- **What to work on**: In the records below, write out every line from the one containing "Click the Dayton Freight logo in table" through the one containing "The width and", both included, and leave out the pictures.

- **Supplied material**:
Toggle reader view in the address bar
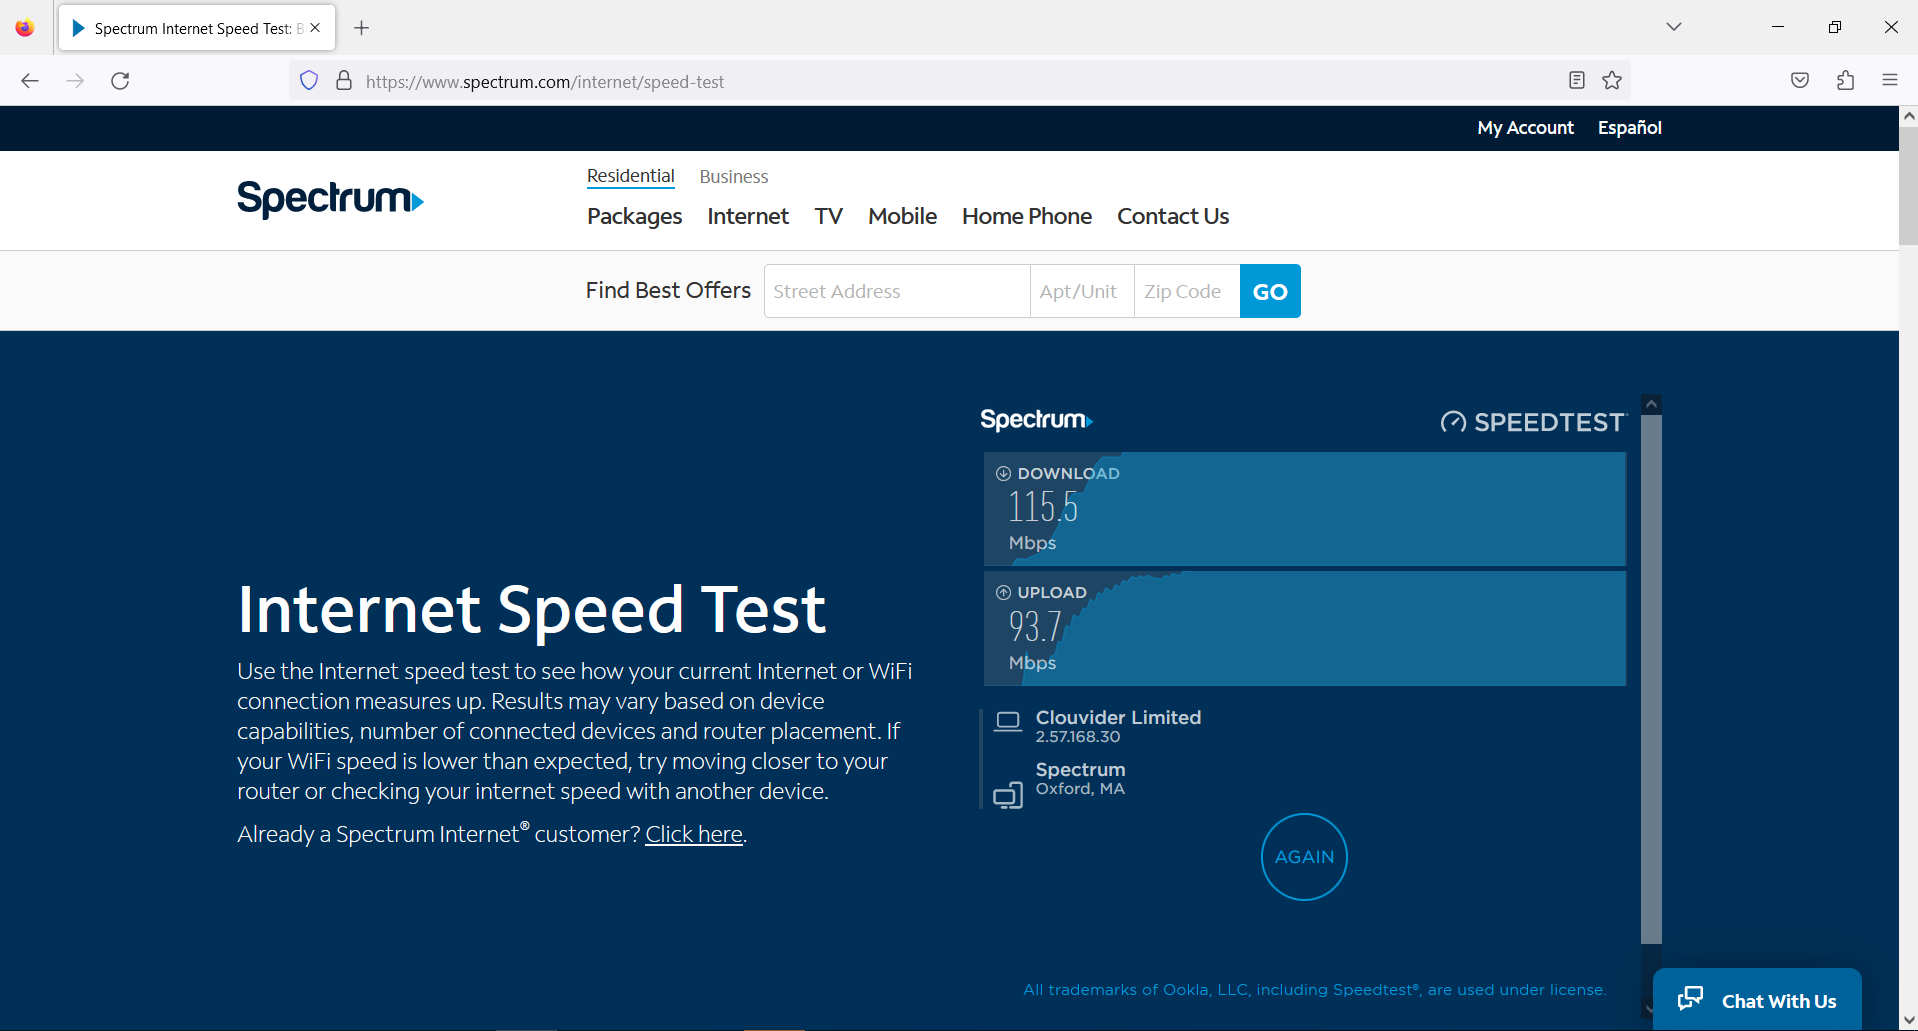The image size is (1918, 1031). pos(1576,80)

---

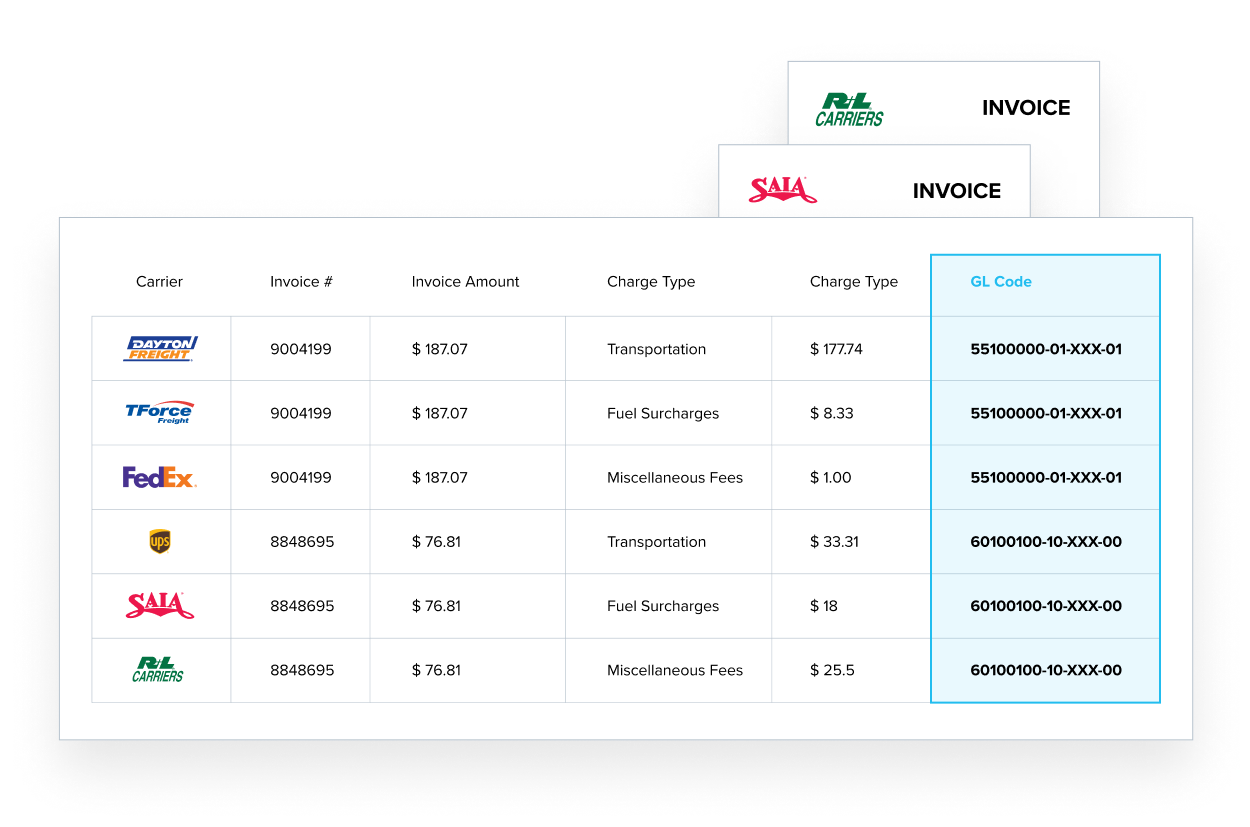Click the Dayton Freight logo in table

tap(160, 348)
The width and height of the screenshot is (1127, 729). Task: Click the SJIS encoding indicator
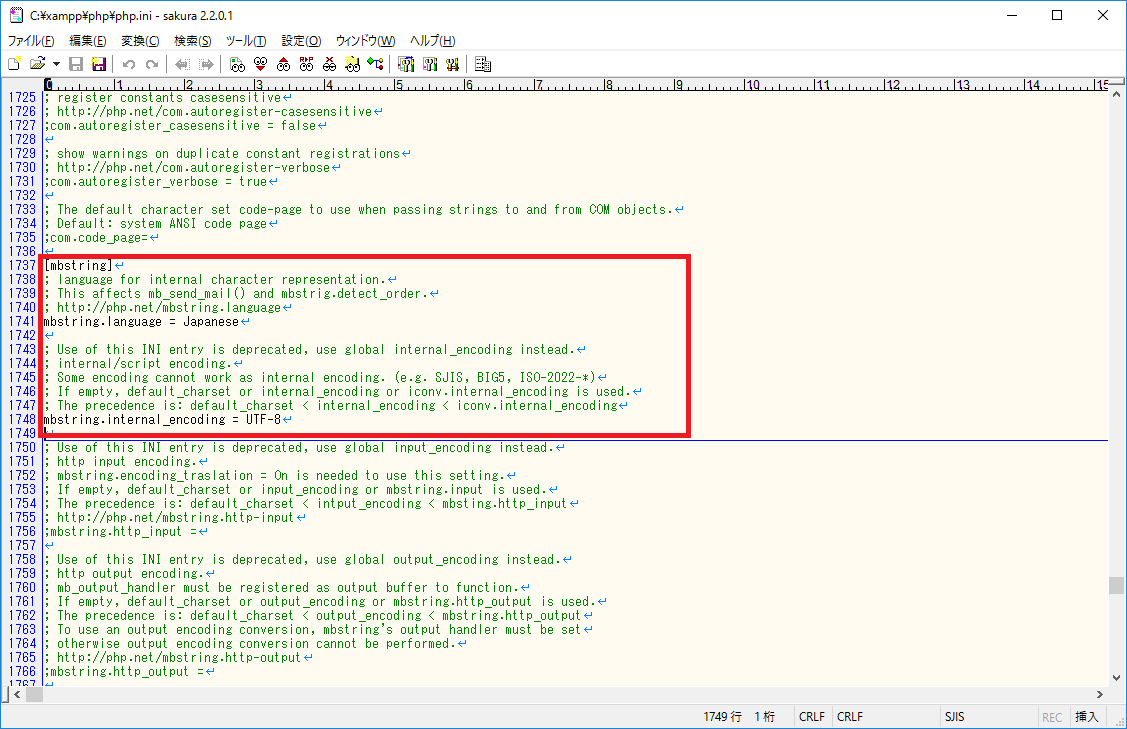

- **Answer to the task**:
Click the Dayton Freight logo in table

tap(160, 348)
The width and height of the screenshot is (1127, 729). Task: Click the SJIS encoding indicator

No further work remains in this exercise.